Word and element location entries
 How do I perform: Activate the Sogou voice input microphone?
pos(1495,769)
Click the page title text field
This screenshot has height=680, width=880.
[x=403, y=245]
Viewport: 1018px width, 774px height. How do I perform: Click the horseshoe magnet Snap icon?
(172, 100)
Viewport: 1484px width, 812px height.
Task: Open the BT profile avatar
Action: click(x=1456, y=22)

* * *

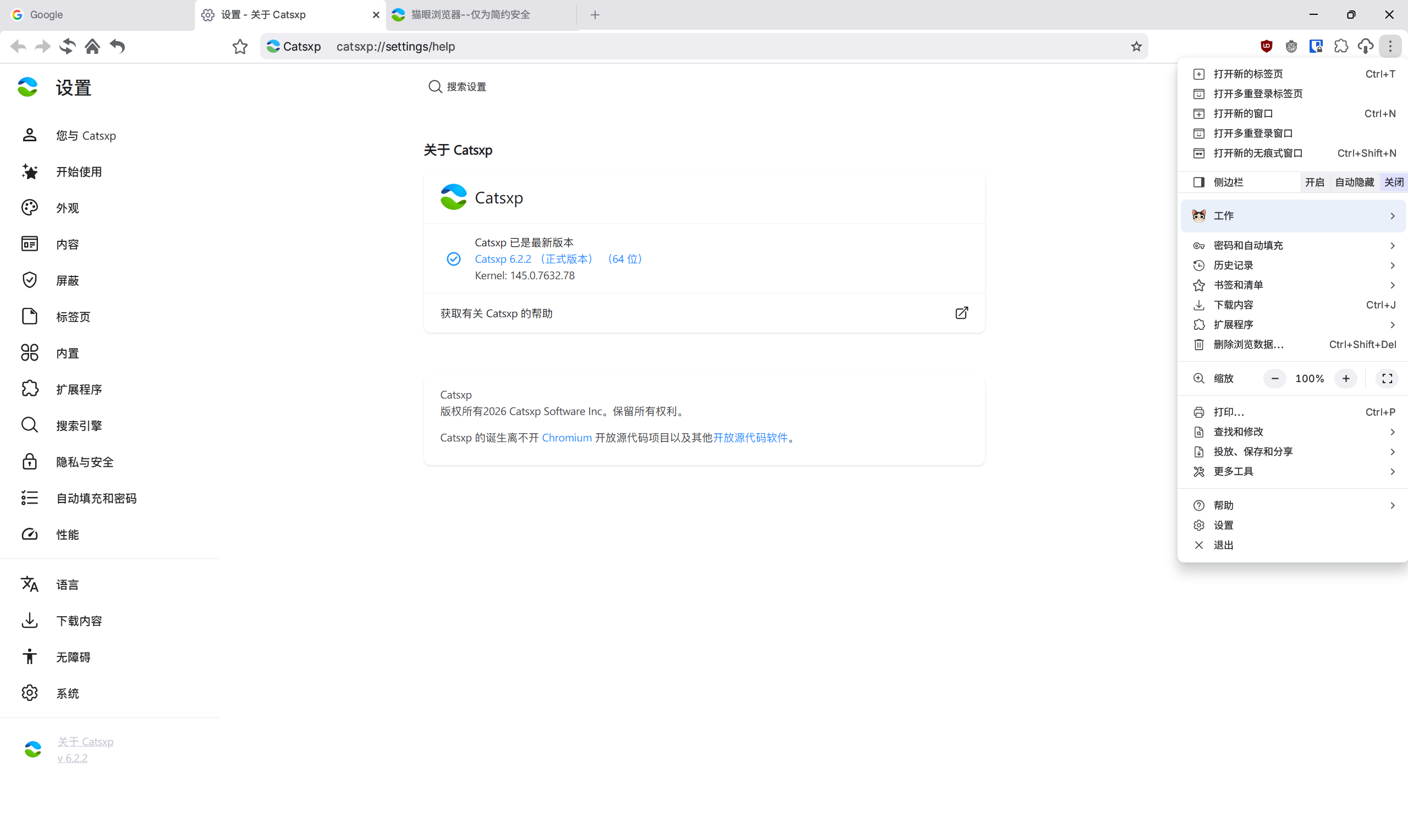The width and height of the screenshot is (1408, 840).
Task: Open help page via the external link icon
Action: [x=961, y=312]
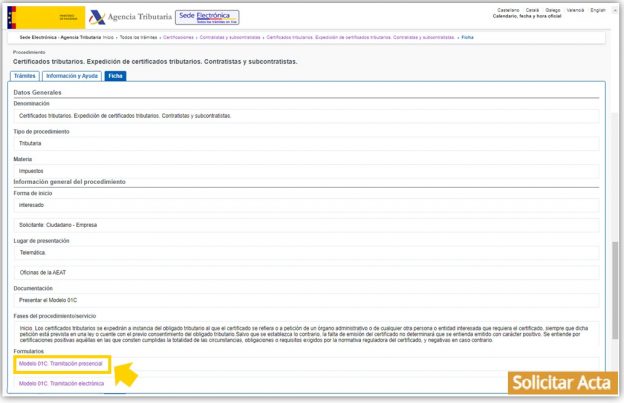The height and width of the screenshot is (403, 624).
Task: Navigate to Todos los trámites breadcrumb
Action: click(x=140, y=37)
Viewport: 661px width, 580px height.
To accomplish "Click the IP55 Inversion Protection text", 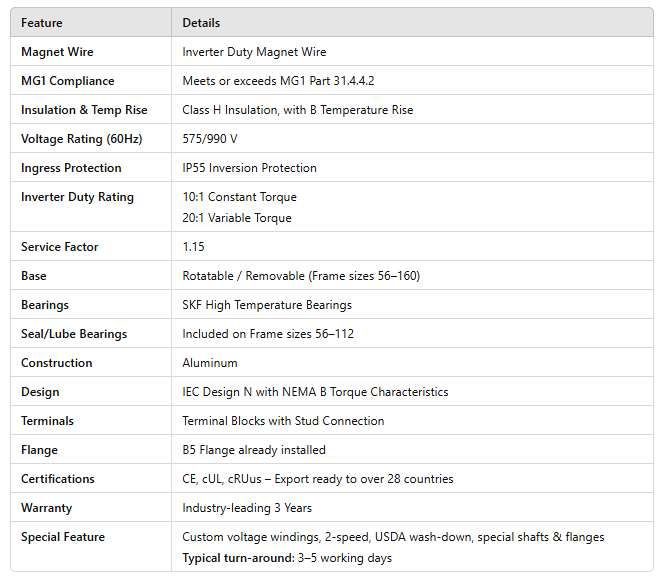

Short exercise: Can you rewrite the entries as a Markdown table with the columns Row and Entry, beginning at the line containing "Viewport: 661px width, 580px height." and stopping after the line containing "the IP55 Inversion"? Number each line, skip blank lines, and omit the pictures.

Result:
| Row | Entry |
|---|---|
| 1 | Viewport: 661px width, 580px height. |
| 2 | To accomplish "Click the IP55 Inversion Protection text",  |